Speech title & Synopsis

Early Engagement Strategies to Cell and Gene Therapies Up for Success

Cell and gene therapies (CGTs) are revolutionizing healthcare, offering groundbreaking advancements in medical treatment. Many companies in biotech industry are at the forefront of developing these therapies, but CGTs development often faces significant uncertainties. The pioneering nature of these technologies means limited reference information, and their complexity introduces numerous risks. Additionally, the targeted diseases often have small patient populations, complicating enrollment goals and impacting early-stage development progress.
Our presentation will explore the clinical landscape of CGT development, providing insights into the current status of various CGT products across different regions, highlighting the diversity of therapeutic approaches and the geographical distribution of developers. We will then discuss regulatory opportunities, focusing on how developers can engage with the US FDA for guidance to accelerate product development. Early engagement with regulatory authorities is crucial for navigating the complex landscape and addressing potential hurdles. By understanding various regulatory pathways and leveraging strategic interactions with agencies, developers can gain critical insights and support to streamline the development process.

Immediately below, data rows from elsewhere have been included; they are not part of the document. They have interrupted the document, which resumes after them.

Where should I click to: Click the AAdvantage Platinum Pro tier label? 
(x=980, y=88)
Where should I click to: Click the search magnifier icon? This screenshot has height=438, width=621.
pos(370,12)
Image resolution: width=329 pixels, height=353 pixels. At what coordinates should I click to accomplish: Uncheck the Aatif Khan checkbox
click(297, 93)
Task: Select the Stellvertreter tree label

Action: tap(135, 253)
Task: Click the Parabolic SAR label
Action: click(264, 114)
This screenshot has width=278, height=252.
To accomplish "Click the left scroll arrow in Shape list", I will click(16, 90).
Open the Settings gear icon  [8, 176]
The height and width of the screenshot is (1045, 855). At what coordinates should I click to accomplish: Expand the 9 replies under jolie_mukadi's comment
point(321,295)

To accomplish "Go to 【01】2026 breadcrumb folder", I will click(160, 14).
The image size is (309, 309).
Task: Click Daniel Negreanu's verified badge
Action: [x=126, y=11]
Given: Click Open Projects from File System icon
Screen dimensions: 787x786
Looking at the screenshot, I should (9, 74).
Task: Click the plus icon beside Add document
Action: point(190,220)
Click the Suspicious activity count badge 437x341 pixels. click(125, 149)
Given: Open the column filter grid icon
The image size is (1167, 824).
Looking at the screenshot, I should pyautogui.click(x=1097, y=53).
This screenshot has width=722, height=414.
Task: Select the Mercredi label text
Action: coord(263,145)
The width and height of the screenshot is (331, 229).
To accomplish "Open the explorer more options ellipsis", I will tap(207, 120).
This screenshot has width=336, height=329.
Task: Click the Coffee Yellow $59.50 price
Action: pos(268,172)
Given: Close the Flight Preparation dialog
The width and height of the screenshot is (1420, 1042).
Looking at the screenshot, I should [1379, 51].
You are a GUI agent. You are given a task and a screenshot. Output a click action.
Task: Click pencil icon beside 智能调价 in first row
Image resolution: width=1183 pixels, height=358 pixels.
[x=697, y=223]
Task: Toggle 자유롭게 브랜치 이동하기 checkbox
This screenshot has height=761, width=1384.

Given that traditional trial designs may not always be applicable to CGTs, we will introduce the concept of innovative clinical trial designs (ICTDs). Traditional trial designs often fall short in addressing the unique challenges posed by CGTs, such as variability in response rates and the need for flexible adaptation. We will introduce specific trial design strategies that can address these challenges. These innovative approaches allow for modifications based on real-time data, enhancing the robustness, efficiency, and agility of clinical trials.
By understanding and applying regulatory recommendations and leveraging cutting-edge trial designs, developers can optimize their chances of success and bring transformative therapies to patients in need.